A little over six months ago, I introduced the thorny problem of service binding to my blog. Of course it hasn’t gone away. Last week I gave a talk (see my the SEEGRID talk on my talks page) about “Grid-OGC collision” in which I made some specific statements, amongst which were:
At the moment WSDL2 is where we are investing our thinking time (ISO19119 is a meta-model for services rather than a SDL)
GRID has more sophisticated service binding, access control and authentication, workflow! The OGC community should not reinvent tooling!
I also made a throw away comment about Service Description Languages along the lines of which “there’s another one along every week”, by which I meant that folk appear to keep getting pissed off with what’s available and building their own cut down simpler SDLs.
This was all in the context of knowing that many in the OGC community sees the ebXML registry information model (ebRIM, pdf) as a key part of the way forward for solving this sort of problem. (The reason why ebRIM is so attractive is that it allows independent description of services and metadata, with the associations in the ebRIM catalogue being used to produce late binding of what can be done to specific datasets. Of course using ebRIM only postpones the question of what is used to describe the services, and what associations are put in the system.)
Josh Lieberman called me on on those assertions, and asked me specifically to say exactly what the Grid community had that the OGC community should use! Of course I dissembled: one of the problems with being in my position is I know just enough to make assertions (and decisions) based on what I’ve read and heard (via the UK e-science community), but I make little attempt to remember the detail.
Before I get going, I have to confess to some lazy use of the word grid in the context of the talk and this note. Frankly, what I really wanted to do in the talk I gave was to encourage the OGC community to avoid reinventing wheels, and when I said Grid, I really meant: “everyone who is not in the OGC community who are dealing with tightly coupled strongly typed systems and the semantics of their interoperation”, that is I meant it in the cyberinfrastructure/e-science/research sense. I should also confess that not being part of the OWS4 initiative also means that there are probably sections of the OGC community who would both agree with my position, and even better, have done something about it!
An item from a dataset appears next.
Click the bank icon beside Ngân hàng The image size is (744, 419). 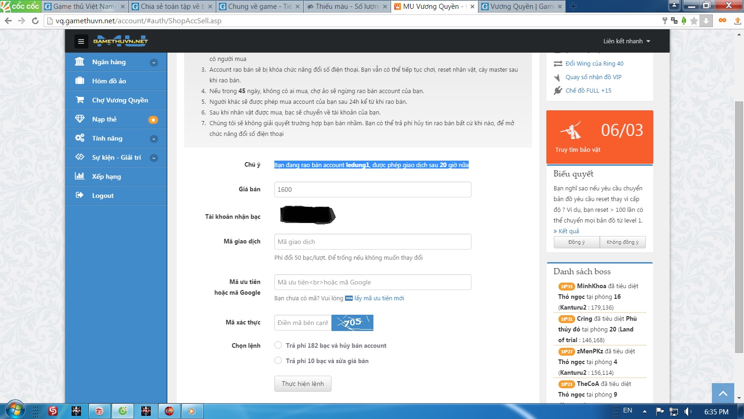[80, 62]
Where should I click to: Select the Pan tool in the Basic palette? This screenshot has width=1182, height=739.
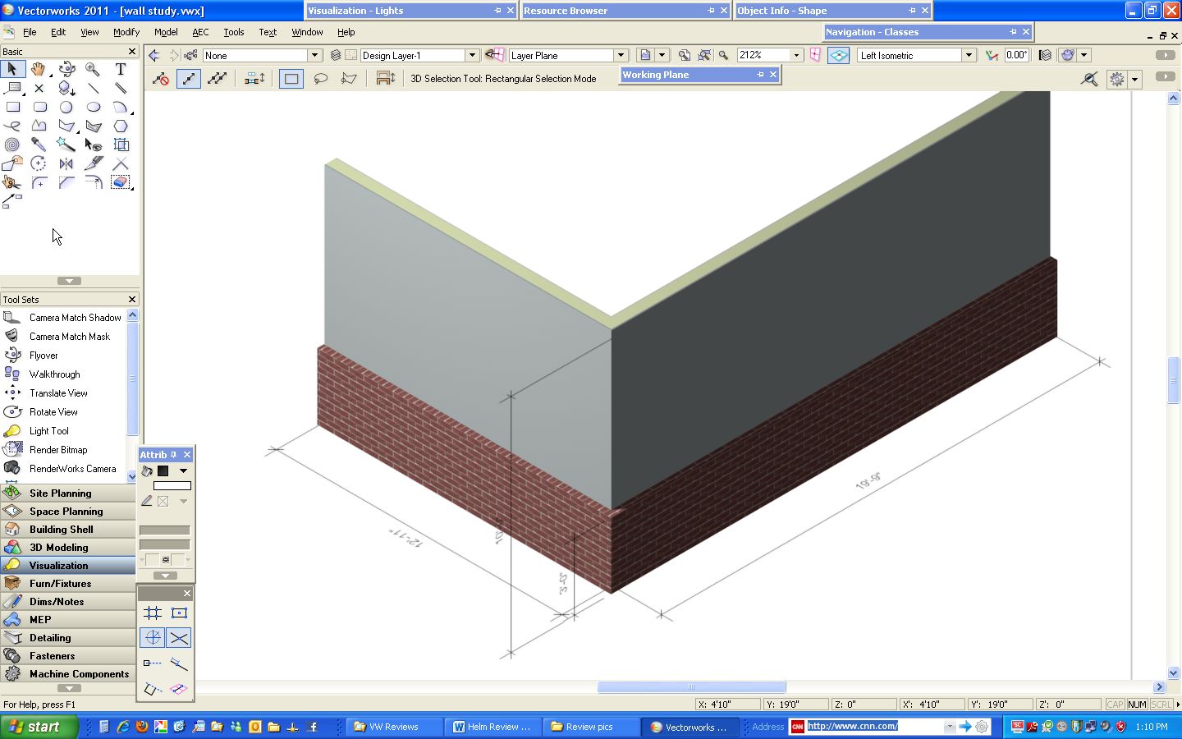38,69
It turns out that Josh already knows about everything below, but I’ve persisted in writing it here, because a) it’s a useful collection of links for me, and b) it might provoke some useful discussion, either now or at the inception of a future NDG project (if it happens) … Flawed or not, this is where I am:
- Ideally we have to put some sort of online resource service endpoint descriptions in our dataset metadata. In this context we can’t rely on the RIM alone because the ISO19139 documents may be harvested and used elsewhere where the RIM association content may not be available.
- From various corridor gossip I’ve heard that populating and interacting with ebRIM systems may be fiendishly hard.
- Ideally we want service descriptions themselves to be independent of the dataset endpoint descriptions.
- If we believe in Service Orientated Architectures at all, then one of the reasons for doing it is to allow orchestration.
- Orchestration wont spring up ab initio, we need well-described services and things that humans can work with first!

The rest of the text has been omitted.